What is expected :: Wherever a line holds the word "Viewport", copy that line from the data.

- - - - -

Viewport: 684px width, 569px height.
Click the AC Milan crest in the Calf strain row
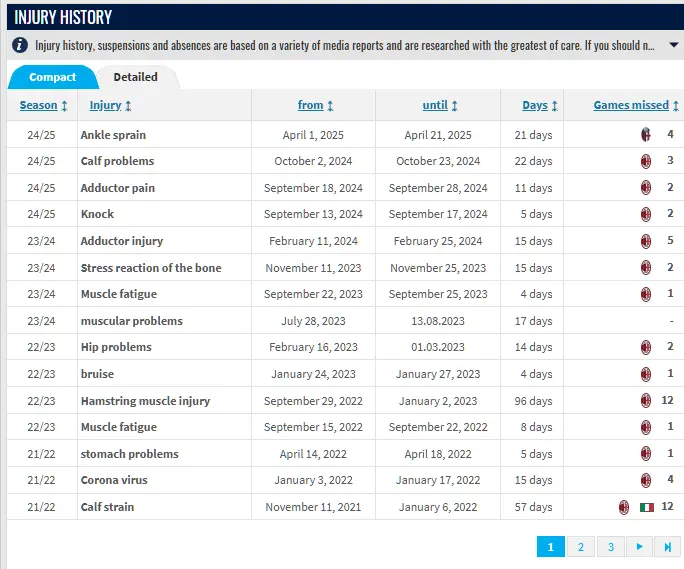coord(624,507)
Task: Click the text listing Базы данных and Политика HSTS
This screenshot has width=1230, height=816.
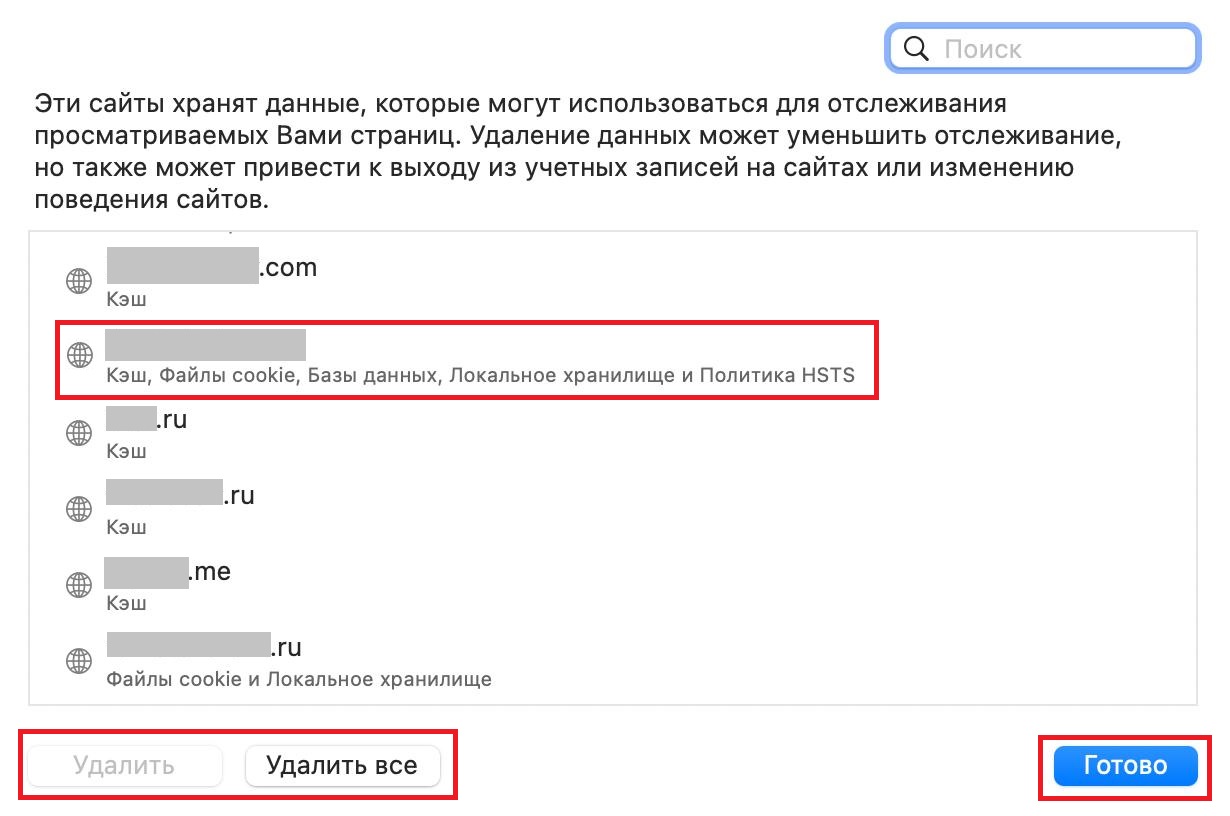Action: 480,377
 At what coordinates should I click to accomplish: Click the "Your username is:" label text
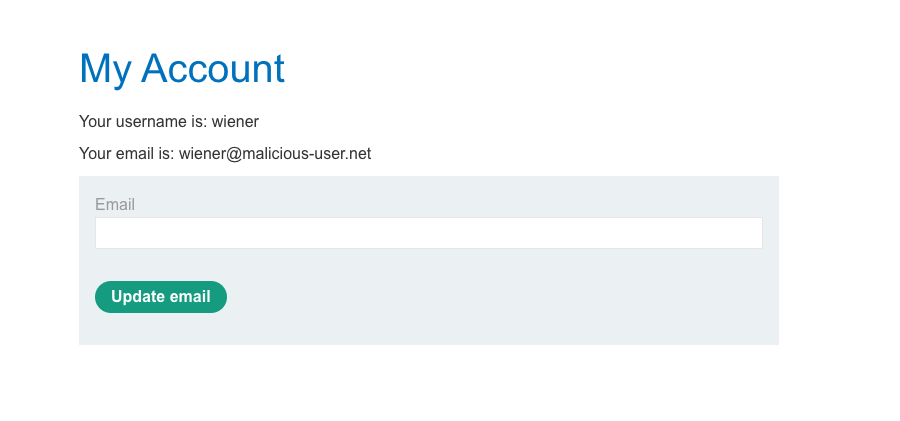point(143,122)
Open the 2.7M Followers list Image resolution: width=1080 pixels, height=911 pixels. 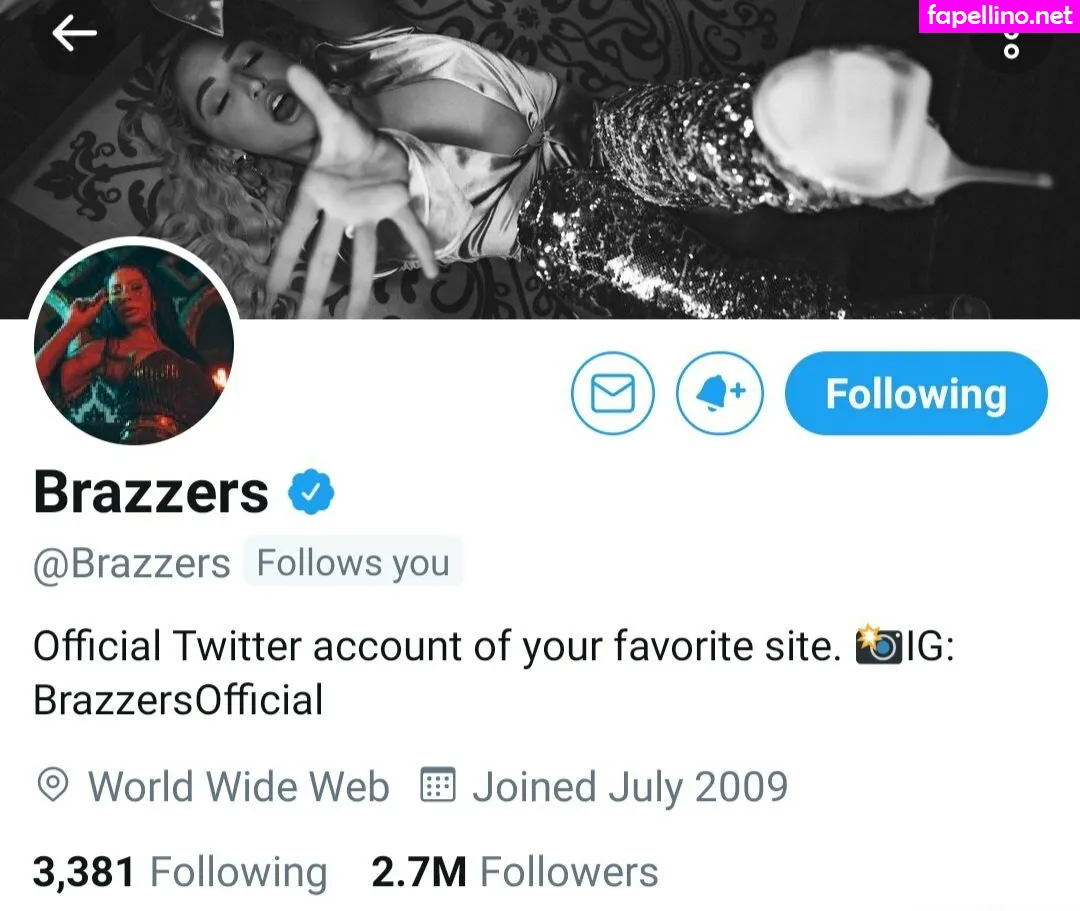pyautogui.click(x=515, y=872)
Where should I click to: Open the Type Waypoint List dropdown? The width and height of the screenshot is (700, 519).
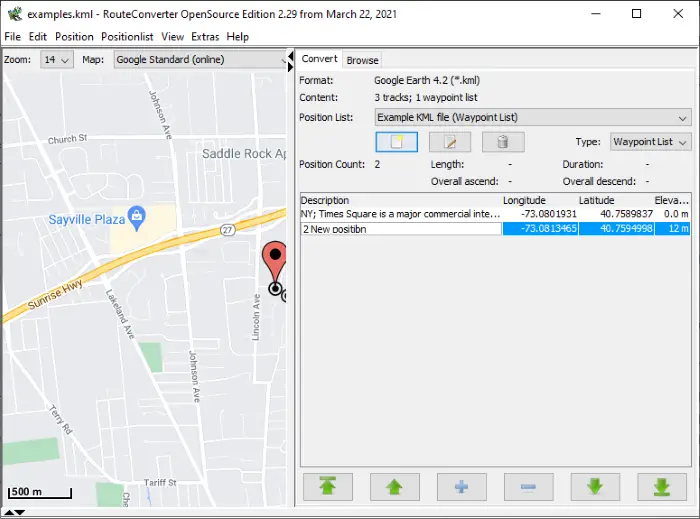[650, 142]
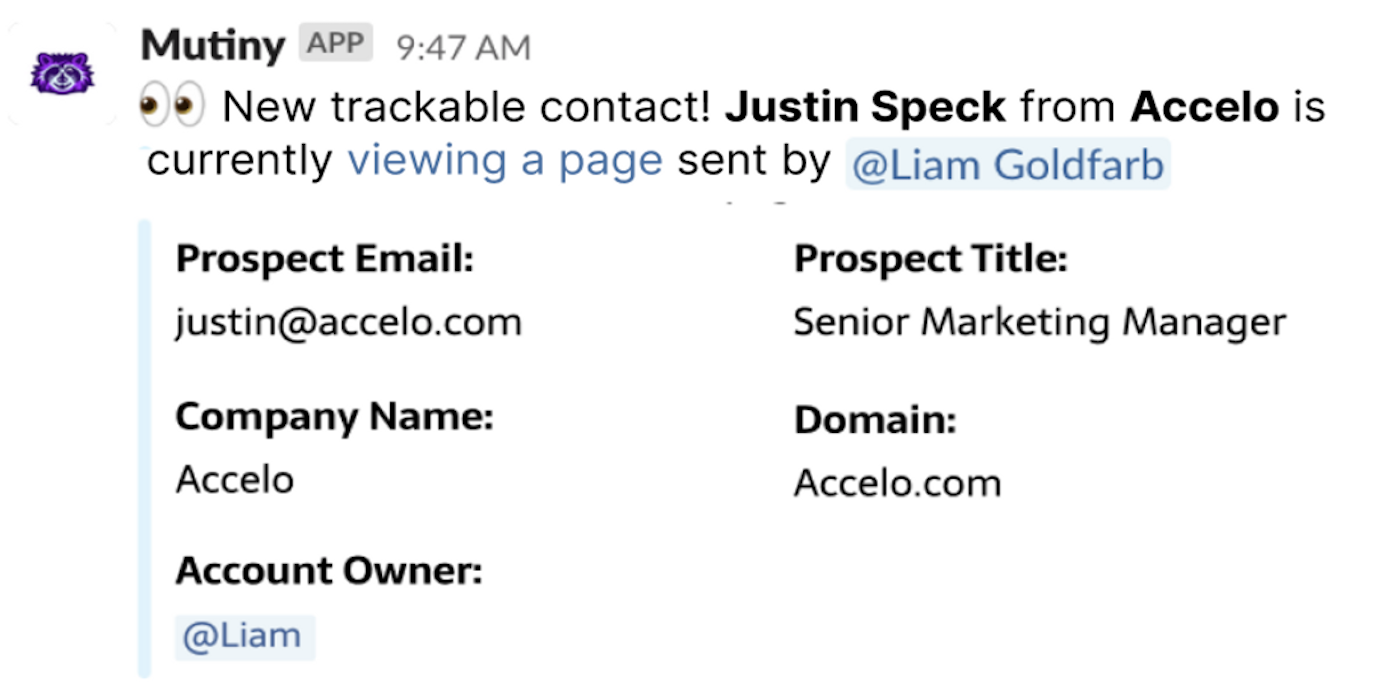Open the 9:47 AM message timestamp

463,47
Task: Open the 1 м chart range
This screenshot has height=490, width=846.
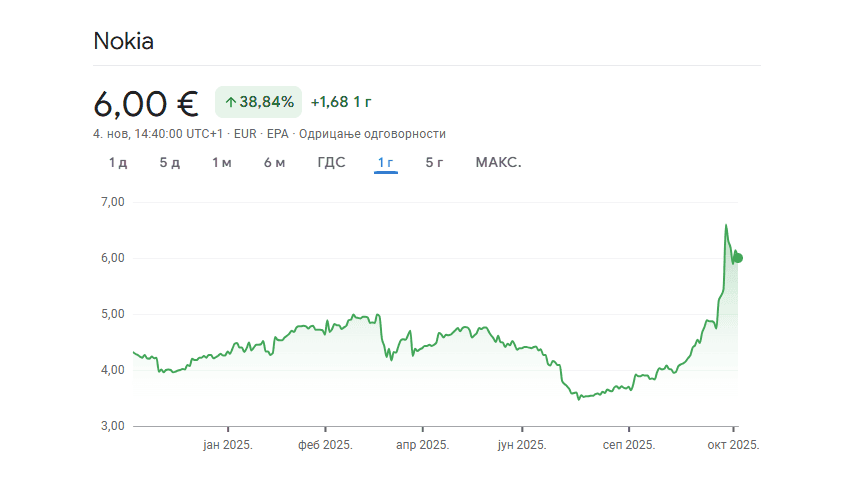Action: [x=221, y=163]

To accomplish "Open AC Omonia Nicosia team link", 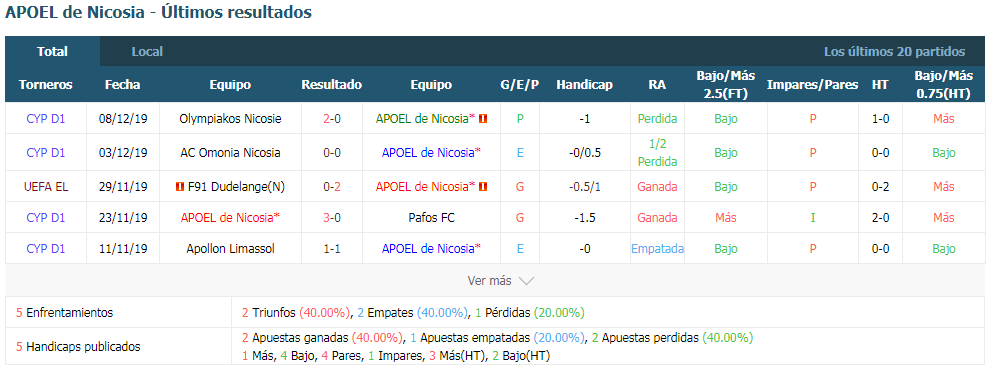I will (230, 153).
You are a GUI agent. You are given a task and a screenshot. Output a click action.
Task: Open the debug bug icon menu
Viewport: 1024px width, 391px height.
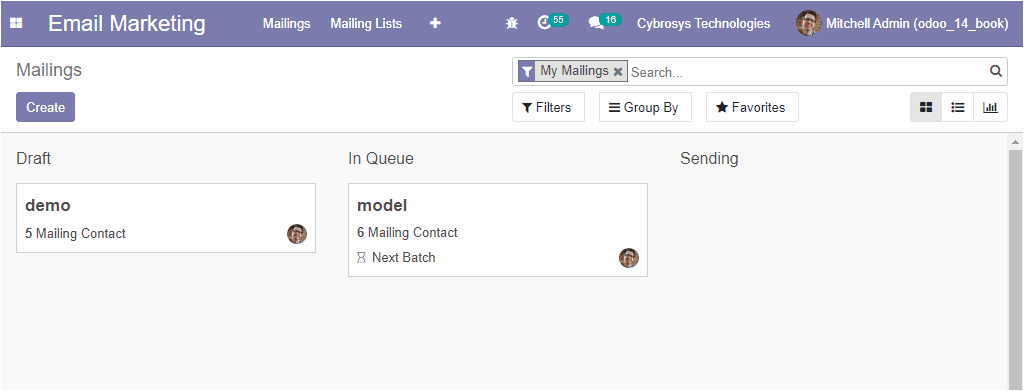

- - - - -

Answer to this problem ::
Viewport: 684px width, 569px height.
Viewport: 1024px width, 391px height.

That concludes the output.